= Chamber Opera Theater of New York =

American opera company

The Chamber Opera Theater of New York was an American opera company located in New York City that operated from 1980 to 1986. The company mainly staged its works at the Marymount Manhattan Theater, but occasionally used other venues like the Brooklyn Academy of Music. Music critic Allan Kozinn stated in The New York Times that the company "built a reputation for intimately staged productions, mostly of works that are rarely heard in the larger houses; and earned both a steady following and enthusiastic reviews."

Founded by Thaddeus Motyka, the company's inaugural performance was on March 21, 1980, with a double bill of Jacques Ibert's Angélique and William Walton's The Bear with Ainslee Cox conducting the Endymion Ensemble. While a consistent critical success, the company experienced financial problems through much of its history. Some of the company's financial problems were temporarily relieved through money generated by a benefit concert led by tenor Nicolai Gedda, soprano Elisabeth Söderström, and mezzo Gwendolyn Jones in 1983.

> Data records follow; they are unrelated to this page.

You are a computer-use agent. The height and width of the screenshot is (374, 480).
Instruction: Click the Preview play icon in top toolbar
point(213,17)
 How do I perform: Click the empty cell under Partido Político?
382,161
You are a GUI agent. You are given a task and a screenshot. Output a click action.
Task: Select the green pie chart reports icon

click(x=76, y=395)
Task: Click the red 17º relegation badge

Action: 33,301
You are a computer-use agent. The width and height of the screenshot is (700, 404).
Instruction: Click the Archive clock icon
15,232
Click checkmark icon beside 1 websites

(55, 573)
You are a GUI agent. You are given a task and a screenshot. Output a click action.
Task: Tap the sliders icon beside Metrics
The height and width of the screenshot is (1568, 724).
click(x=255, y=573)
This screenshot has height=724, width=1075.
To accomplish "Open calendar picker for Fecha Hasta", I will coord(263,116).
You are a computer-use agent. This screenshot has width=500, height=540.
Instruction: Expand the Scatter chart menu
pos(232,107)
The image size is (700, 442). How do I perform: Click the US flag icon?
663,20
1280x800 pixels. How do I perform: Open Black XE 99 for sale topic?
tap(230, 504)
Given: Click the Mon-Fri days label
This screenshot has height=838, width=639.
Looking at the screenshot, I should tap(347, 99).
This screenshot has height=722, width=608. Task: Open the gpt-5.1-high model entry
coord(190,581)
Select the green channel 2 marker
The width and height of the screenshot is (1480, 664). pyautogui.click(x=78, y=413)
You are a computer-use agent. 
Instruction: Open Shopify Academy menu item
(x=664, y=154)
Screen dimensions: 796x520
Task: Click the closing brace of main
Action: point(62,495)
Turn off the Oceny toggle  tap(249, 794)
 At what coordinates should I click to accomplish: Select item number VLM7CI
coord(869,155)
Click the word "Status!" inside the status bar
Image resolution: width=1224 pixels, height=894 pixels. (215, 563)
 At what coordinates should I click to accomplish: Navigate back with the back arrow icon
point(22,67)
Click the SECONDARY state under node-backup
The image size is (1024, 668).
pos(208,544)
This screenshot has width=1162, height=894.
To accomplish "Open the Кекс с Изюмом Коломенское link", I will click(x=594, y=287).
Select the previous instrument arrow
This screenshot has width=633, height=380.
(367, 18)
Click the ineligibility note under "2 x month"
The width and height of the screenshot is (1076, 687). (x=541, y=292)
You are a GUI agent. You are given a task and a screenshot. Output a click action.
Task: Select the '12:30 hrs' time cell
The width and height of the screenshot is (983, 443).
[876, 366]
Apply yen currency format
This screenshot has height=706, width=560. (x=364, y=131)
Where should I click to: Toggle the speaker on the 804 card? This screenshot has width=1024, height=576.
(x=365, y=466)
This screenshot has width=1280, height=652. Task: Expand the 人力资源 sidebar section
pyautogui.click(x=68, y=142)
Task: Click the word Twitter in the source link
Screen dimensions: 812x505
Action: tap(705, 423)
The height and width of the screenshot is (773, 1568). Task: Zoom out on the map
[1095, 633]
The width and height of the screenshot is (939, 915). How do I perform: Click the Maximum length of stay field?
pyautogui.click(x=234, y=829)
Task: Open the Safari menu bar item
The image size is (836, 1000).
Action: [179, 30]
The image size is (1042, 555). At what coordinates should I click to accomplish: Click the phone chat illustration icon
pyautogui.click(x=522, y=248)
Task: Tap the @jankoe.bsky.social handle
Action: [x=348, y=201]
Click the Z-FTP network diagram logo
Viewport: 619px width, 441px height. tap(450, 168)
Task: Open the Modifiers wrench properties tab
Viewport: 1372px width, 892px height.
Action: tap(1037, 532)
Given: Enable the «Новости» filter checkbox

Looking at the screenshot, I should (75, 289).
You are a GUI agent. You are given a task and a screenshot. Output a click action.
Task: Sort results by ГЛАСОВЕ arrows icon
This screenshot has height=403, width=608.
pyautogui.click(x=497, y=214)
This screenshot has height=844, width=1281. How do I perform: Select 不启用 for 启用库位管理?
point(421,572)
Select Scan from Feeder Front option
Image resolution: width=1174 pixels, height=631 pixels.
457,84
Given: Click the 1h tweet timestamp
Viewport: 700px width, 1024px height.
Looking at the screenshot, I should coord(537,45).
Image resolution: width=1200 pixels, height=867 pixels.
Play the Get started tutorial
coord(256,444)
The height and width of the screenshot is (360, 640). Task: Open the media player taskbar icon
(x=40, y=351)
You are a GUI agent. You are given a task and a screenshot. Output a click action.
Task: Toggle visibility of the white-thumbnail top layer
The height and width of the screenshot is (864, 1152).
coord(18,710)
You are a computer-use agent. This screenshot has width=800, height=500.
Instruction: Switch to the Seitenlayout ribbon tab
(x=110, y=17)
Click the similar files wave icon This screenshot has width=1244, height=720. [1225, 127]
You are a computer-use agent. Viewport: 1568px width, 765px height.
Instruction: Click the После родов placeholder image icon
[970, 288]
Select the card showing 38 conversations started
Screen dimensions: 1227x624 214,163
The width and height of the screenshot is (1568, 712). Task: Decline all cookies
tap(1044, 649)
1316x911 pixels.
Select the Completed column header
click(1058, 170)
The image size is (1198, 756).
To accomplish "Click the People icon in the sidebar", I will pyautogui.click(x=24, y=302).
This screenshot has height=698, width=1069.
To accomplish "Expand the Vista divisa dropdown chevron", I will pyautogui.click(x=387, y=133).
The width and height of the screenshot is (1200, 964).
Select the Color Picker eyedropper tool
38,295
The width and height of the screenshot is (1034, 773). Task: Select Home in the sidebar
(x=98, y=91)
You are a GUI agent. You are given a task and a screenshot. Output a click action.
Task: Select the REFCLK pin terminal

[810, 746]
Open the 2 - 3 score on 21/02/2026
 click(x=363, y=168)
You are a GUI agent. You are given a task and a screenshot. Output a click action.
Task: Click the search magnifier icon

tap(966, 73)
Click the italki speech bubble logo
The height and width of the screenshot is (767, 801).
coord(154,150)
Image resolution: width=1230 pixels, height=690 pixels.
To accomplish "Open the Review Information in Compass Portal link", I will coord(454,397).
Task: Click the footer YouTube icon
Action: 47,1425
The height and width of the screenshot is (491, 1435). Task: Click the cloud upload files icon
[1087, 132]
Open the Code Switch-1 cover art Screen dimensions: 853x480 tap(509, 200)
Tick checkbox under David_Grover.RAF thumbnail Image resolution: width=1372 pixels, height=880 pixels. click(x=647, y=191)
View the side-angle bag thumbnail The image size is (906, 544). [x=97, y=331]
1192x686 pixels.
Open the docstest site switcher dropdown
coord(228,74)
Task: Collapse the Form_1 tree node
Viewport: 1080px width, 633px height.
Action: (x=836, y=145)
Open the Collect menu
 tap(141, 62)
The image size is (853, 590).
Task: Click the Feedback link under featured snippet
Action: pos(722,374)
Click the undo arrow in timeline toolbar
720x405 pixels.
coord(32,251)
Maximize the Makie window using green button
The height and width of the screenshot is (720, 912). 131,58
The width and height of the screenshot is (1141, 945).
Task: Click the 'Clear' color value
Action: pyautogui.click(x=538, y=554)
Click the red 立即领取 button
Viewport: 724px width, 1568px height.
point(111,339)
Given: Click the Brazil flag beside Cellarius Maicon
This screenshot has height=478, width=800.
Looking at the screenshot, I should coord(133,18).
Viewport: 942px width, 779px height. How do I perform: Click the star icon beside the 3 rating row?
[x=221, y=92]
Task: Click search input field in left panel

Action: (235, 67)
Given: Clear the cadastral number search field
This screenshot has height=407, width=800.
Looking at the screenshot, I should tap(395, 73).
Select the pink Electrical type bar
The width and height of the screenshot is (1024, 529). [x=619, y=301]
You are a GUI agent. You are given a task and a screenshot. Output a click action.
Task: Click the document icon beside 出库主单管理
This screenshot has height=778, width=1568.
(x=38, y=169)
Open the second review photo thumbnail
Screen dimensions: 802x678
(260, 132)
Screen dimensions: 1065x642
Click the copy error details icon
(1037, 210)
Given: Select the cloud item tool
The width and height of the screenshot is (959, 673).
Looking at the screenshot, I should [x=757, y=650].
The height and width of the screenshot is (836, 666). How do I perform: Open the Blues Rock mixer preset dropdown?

Other works the company staged included Ermanno Wolf-Ferrari's Il segreto di Susanna (1980), Gian Carlo Menotti's The Old Maid and the Thief (1980), Antonio Salieri's Prima la musica e poi le parole (1981), Nikolai Rimsky-Korsakov's Mozart and Salieri (1982), Francesco Cavalli's L'Ormindo (1982), Benjamin Britten's The Turn of the Screw (1982), Thea Musgrave's Voice of Ariadne (1983), Britten's Curlew River (1984), Ottorino Respighi's La bella dormente nel bosco (1985), and Donizetti's Don Pasquale (1985), In 1986 the company presented its last work, the United States premiere of Alexander Dargomyzhsky's The Stone Guest.